> _ВЫБРАННЫЙ ТЕКСТ_
Психиатрическая больница представляет собой специфический пример учреждений, в которых высока вероятность появления подпольной жизни. Пациентами психиатрических больниц являются люди, создавшие определенные проблемы во внешнем мире, заставившие кого-то, близкого им физически или даже социально, предпринять против них действия психиатрического характера. Часто эти проблемы связаны с тем, что «будущий пациент» нарушил ситуационные приличия, повел себя неуместно в данной обстановке. Такое неправильное поведение уже само по себе свидетельствует о моральном неприятии индивидом общества, учреждения и отношений, которые требуют от него привязанности.

> _ТРЕБОВАНИЕ 1_
Определите, соответствуют ли тексту о психиатрической больнице три утверждения. Для каждого ответьте «да» или «нет» и приведите решающие слова текста дословно.
(a) Пациенты психиатрических больниц — это люди, создавшие определенные проблемы во внешнем мире.
(b) Проблемы будущего пациента никогда не бывают связаны с нарушением ситуационных приличий.
(c) Неправильное поведение само по себе свидетельствует о моральном неприятии индивидом общества.
> _ТРЕБОВАНИЕ 2_
Выведите, пожалуйста, без изменений фрагмент текста о психиатрической больнице от слов «Психиатрическая больница представляет» до слов «от него привязанности.» включительно.
> _ТРЕБОВАНИЕ 3_
Продолжите текст о психиатрической больнице с того места, на котором он заканчивается.
Приведенный далее список для работы не понадобится.

> _ПРЕДОСТАВЛЕННЫЕ СВЕДЕНИЯ_
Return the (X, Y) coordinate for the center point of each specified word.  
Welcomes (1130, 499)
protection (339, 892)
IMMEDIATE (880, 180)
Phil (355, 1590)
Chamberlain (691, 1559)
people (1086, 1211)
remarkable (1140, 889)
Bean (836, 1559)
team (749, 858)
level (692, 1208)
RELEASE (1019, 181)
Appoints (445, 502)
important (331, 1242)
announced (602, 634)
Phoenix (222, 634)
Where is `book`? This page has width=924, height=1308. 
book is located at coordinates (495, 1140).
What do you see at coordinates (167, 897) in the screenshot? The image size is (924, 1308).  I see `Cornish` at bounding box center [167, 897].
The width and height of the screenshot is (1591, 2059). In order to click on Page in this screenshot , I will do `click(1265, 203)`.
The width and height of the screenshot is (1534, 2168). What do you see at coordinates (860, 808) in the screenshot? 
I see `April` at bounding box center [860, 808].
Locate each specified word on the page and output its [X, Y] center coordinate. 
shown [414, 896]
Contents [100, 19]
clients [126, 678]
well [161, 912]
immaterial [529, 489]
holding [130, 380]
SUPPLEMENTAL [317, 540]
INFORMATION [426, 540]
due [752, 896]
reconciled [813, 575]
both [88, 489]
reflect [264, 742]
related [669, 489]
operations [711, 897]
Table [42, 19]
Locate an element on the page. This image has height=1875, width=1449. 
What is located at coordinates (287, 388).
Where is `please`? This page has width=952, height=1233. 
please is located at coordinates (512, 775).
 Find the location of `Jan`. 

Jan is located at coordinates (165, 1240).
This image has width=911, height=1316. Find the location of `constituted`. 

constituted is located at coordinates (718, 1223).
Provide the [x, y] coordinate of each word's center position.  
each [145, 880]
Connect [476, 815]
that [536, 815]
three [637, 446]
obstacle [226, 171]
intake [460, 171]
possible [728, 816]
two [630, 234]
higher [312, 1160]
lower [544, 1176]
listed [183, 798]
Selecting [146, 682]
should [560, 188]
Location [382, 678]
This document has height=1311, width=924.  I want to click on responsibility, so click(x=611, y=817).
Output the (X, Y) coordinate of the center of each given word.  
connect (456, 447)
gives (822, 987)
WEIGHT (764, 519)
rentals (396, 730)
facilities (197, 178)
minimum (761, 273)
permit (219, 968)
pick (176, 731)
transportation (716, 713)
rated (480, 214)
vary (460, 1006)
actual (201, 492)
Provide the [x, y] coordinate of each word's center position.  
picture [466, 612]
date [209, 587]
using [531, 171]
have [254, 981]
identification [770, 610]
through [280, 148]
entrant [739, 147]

> _ОТВЕТ НА ЗАДАНИЕ 1_
(a) Да: «Пациентами психиатрических больниц являются люди, создавшие определенные проблемы во внешнем мире».
(b) Нет: «Часто эти проблемы связаны с тем, что «будущий пациент» нарушил ситуационные приличия».
(c) Да: «Такое неправильное поведение уже само по себе свидетельствует о моральном неприятии индивидом общества».

> _ОТВЕТ НА ЗАДАНИЕ 2_
Психиатрическая больница представляет собой специфический пример учреждений, в которых высока вероятность появления подпольной жизни. Пациентами психиатрических больниц являются люди, создавшие определенные проблемы во внешнем мире, заставившие кого-то, близкого им физически или даже социально, предпринять против них действия психиатрического характера. Часто эти проблемы связаны с тем, что «будущий пациент» нарушил ситуационные приличия, повел себя неуместно в данной обстановке. Такое неправильное поведение уже само по себе свидетельствует о моральном неприятии индивидом общества, учреждения и отношений, которые требуют от него привязанности.

> _ОТВЕТ НА ЗАДАНИЕ 3_
Мы реагируем на эти нарушения приличий стигматизацией человека в качестве психически больного и принудительной госпитализацией. То, что индивид продолжает демонстрировать симптомы после попадания в больницу, а также обычно начинает демонстрировать дополнительные симптомы вследствие первоначальной реакции на больницу, больше не может служить ему хорошим способом выражения его отказа от участия. С точки зрения пациента, отказ от общения с персоналом или с другими пациентами может быть достаточным свидетельством того, что он отвергает представление института о том, что и кто он есть; однако высшее руководство может считать это отстраненное поведение примером как раз той симптоматики, для борьбы с которой и был учрежден институт, и лучшим доказательством того, что пациент находится именно там, где ему место. Словом, психиатрическая госпитализация обводит пациента вокруг пальца, лишая его, как правило, тех общепринятых средств, с помощью которых люди выскальзывают из объятий организаций, — пренебрежения, молчания, замечаний sotto voce, отказа от кооперации, нанесения умышленного вреда интерьеру и т. д.; эти знаки отказа от участия теперь считаются знаками того, что их производитель находится там, где следует. В подобных условиях любая практика приспособления оказывается формой первичного приспособления.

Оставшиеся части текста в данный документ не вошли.